» WHAT IS REQUIRED
Retype exactly every line from the one that includes "[Twitter] (160, 849)" through the final line of the listing, both ends kept, and omit the pictures.

▼

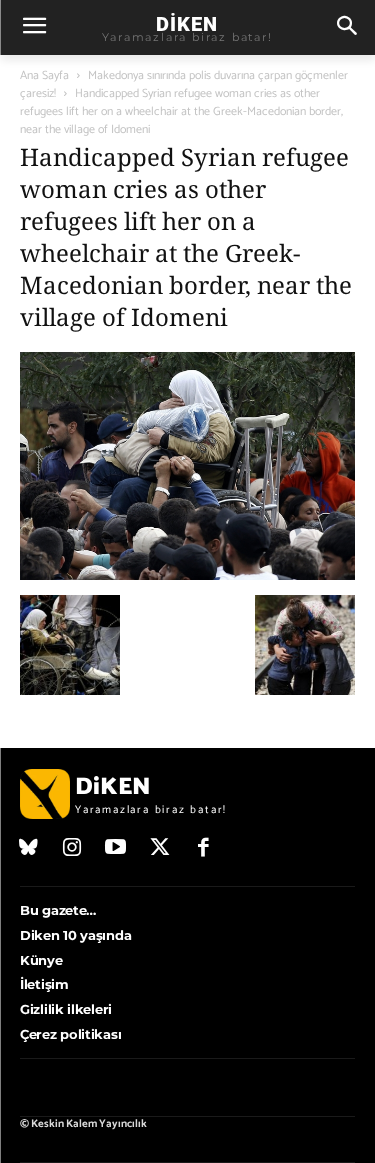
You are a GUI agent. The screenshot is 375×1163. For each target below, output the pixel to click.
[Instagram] (73, 849)
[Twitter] (160, 849)
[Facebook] (203, 849)
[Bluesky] (29, 849)
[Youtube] (116, 849)
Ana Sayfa (44, 75)
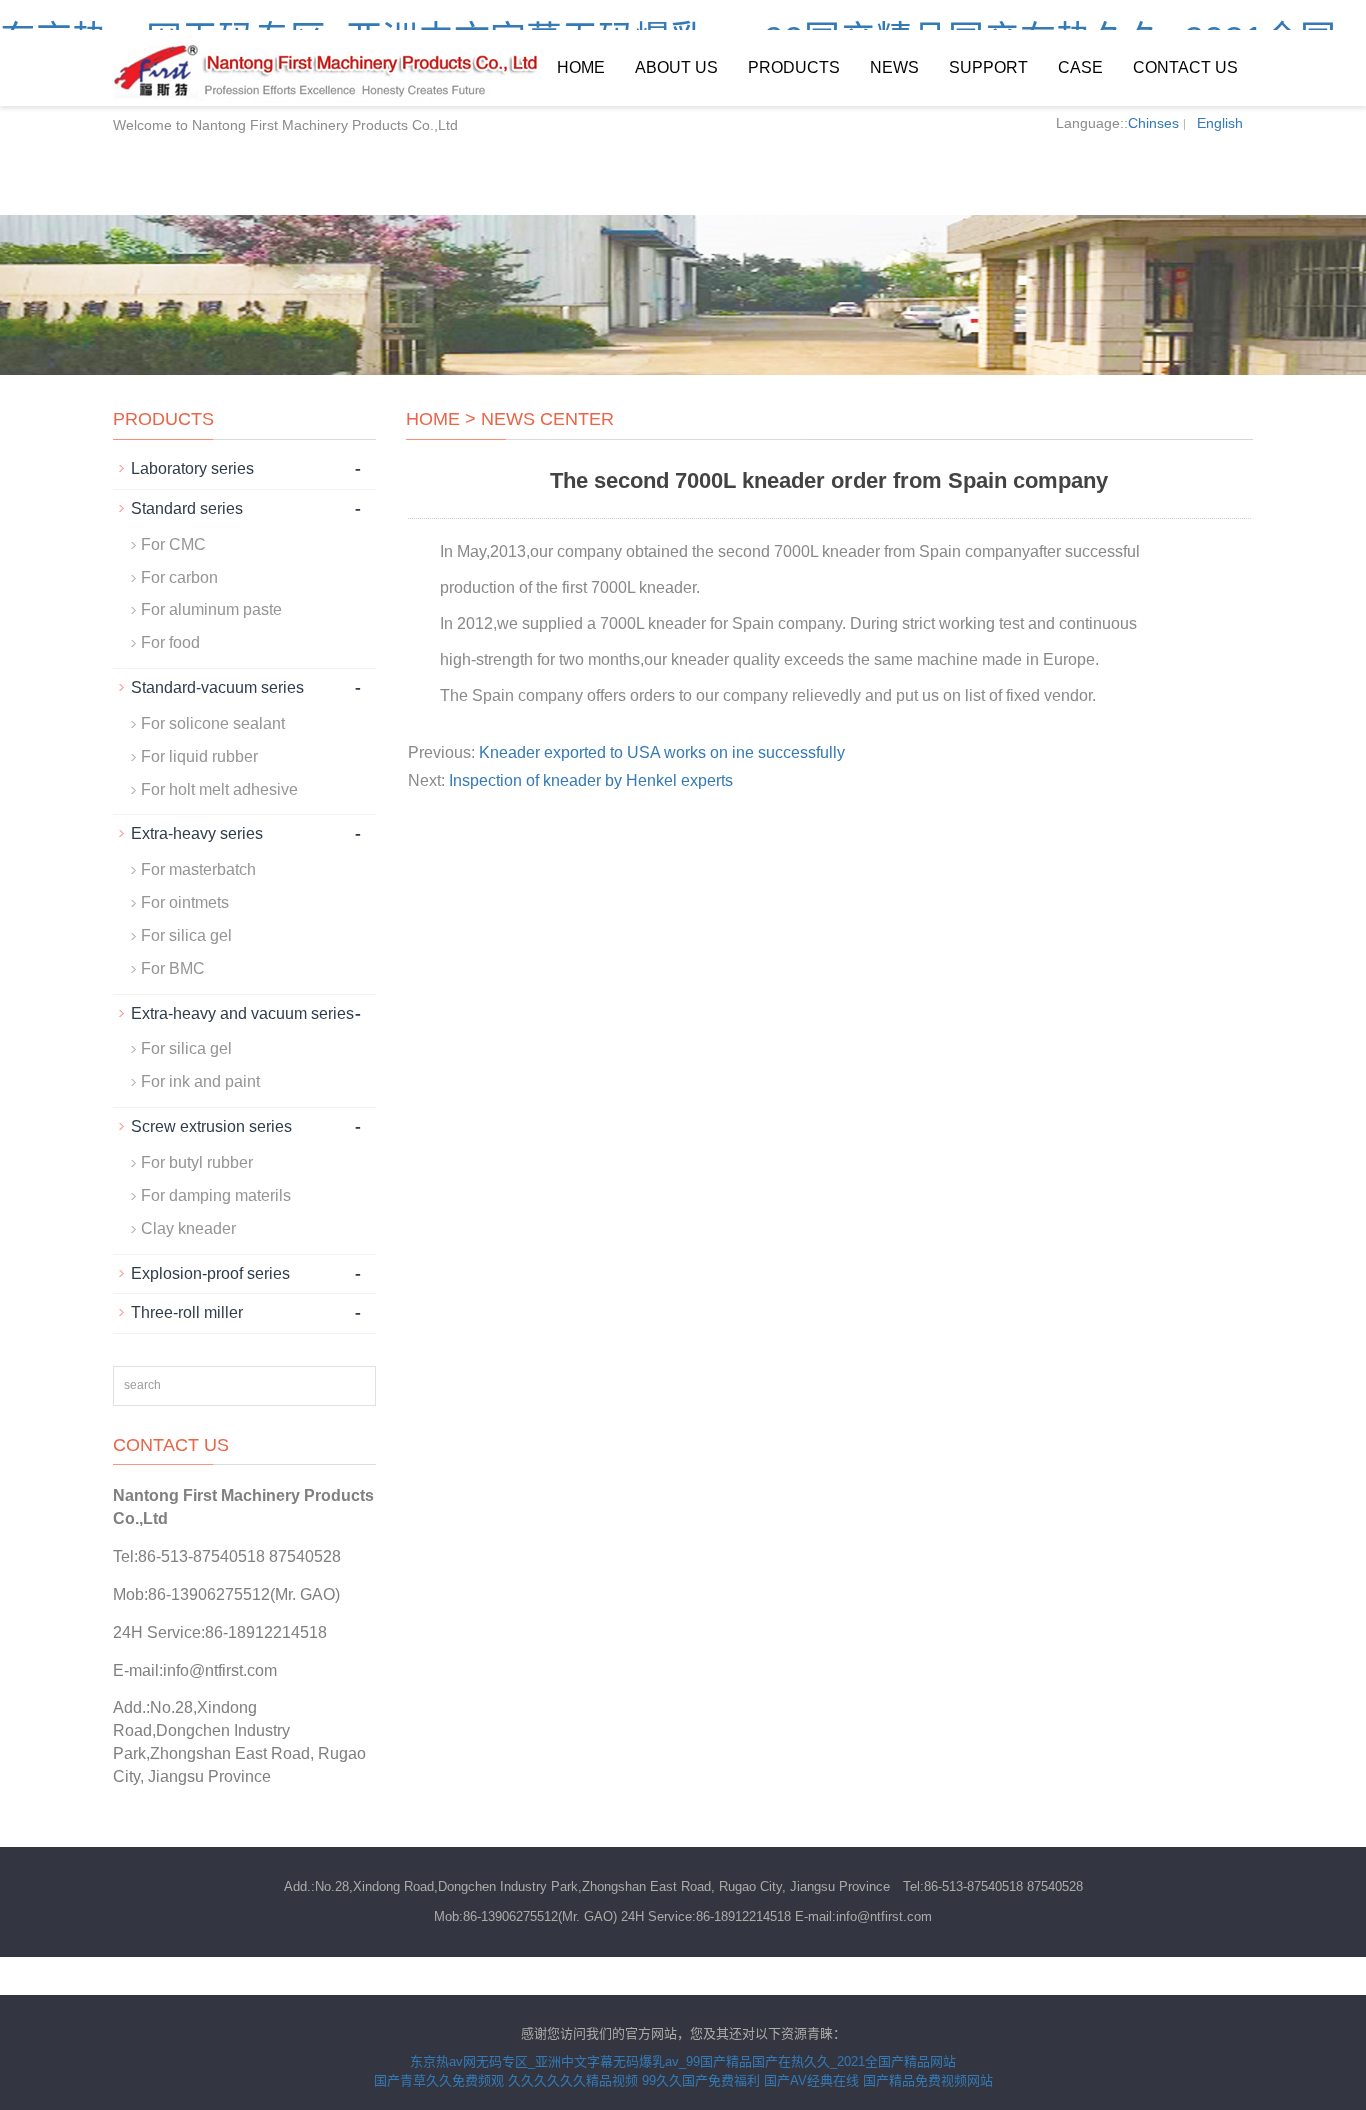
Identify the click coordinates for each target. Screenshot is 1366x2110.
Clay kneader (188, 1228)
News (894, 67)
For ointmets (185, 902)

▲

» COMPLETED EXERCISE
[Twitter] (160, 849)
[Facebook] (203, 849)
[Bluesky] (29, 849)
[Youtube] (116, 849)
Ana Sayfa (44, 75)
Identify the click coordinates for each target. Screenshot is 1366x2110.
Clay kneader (188, 1228)
News (894, 67)
For ointmets (185, 902)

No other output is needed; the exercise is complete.